1
0

disaster_recovery_plan.md 2.7 KB

Disaster Recovery & Backup Plan

This document outlines the backup and restore procedures, as well as the Disaster Recovery (DR) plan for the Local Food AI stack.

1. Backup Procedures

Given the massive 3GB+ size of the OpenFoodFacts dataset, backing up the entire MySQL data volume dynamically is resource-intensive. The strategy is split into Code Backup and Data Backup.
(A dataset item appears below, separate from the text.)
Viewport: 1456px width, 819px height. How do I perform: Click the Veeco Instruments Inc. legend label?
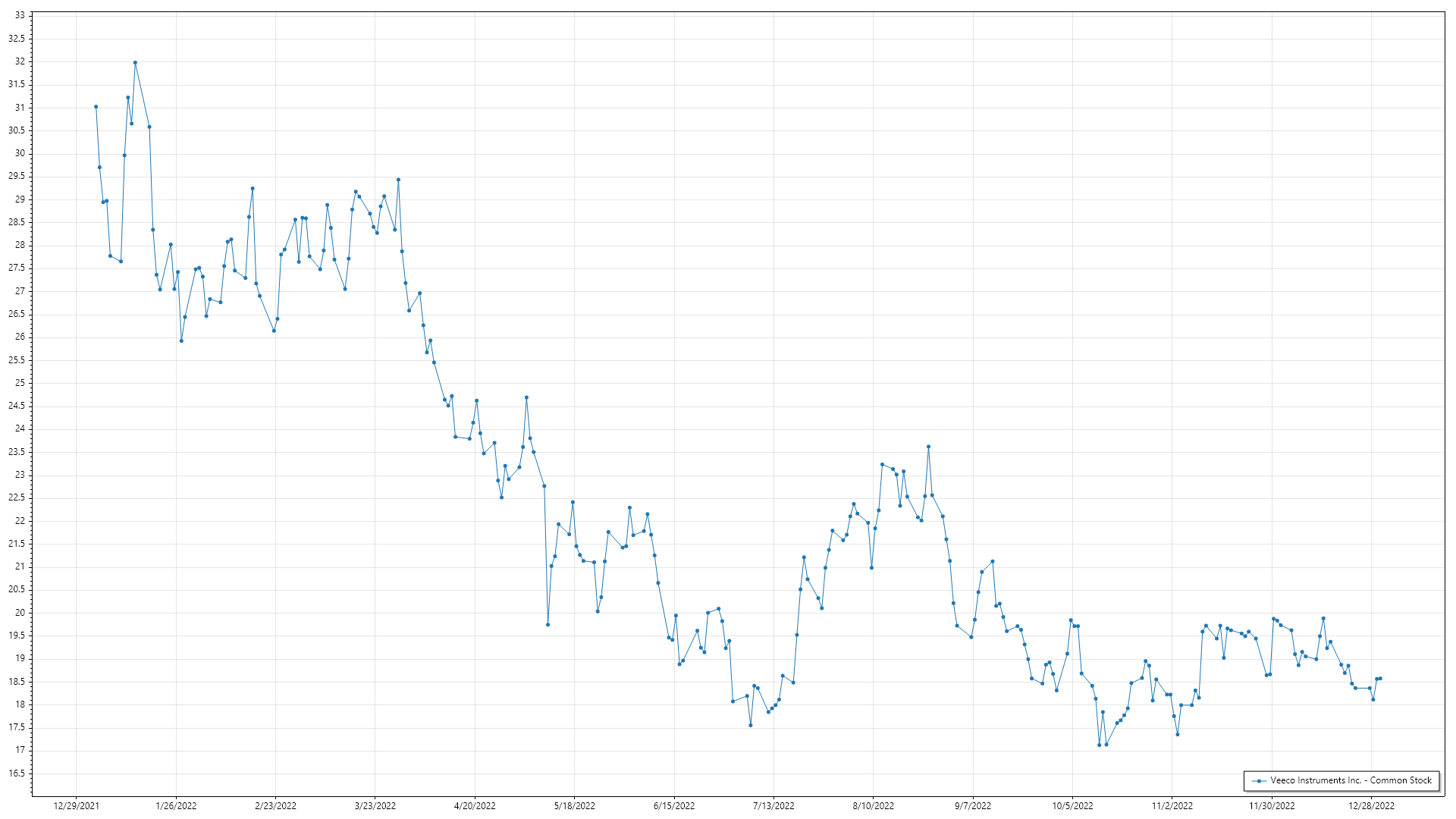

1.1 Source Code & App Configuration

The entire application infrastructure (Dockerfiles, Python scripts, configuration) is tracked in the Git repository. Backup Command: git push origin main Frequency: Triggered automatically by developers after every Sprint.

1.2 Database (MySQL) Backup

We use mysqldump to create a cold-standby physical backup of the user data and dietary profiles, while ignoring the massive, immutable OpenFoodFacts partition (which can be re-ingested from the source CSV).

Backup Command:

sudo docker exec food_project-mysql-1 mysqldump -u root -proot_pass food_db users user_health_profiles plate_items > /backup/food_db_users_$(date +%F).sql

Frequency: Daily via a server-side cron job (0 3 * * *).

2. Restore Procedures

2.1 Database Restore (Warm Recovery)

If the database container crashes or the volumes are corrupted:

  1. Stop the application container to prevent write conflicts: sudo docker-compose stop app
  2. Wipe and re-initialize the MySQL container.
  3. Restore the user tables from the SQL dump:

    cat /backup/food_db_users_2026-05-12.sql | sudo docker exec -i food_project-mysql-1 mysql -u root -proot_pass food_db
    
  4. Restart the background ingestion script (./data_sync.sh) to rebuild the massive 3GB OpenFoodFacts products_core tables.

  5. Restart the application: sudo docker-compose start app

3. Disaster Recovery (DR) Plan

3.1 Recovery Objectives

  • Recovery Time Objective (RTO): 4 Hours (primarily bottlenecked by the 3-hour re-ingestion time of the CSV dataset if the core tables are lost).
  • Recovery Point Objective (RPO): 24 Hours (User profiles and plates are backed up nightly).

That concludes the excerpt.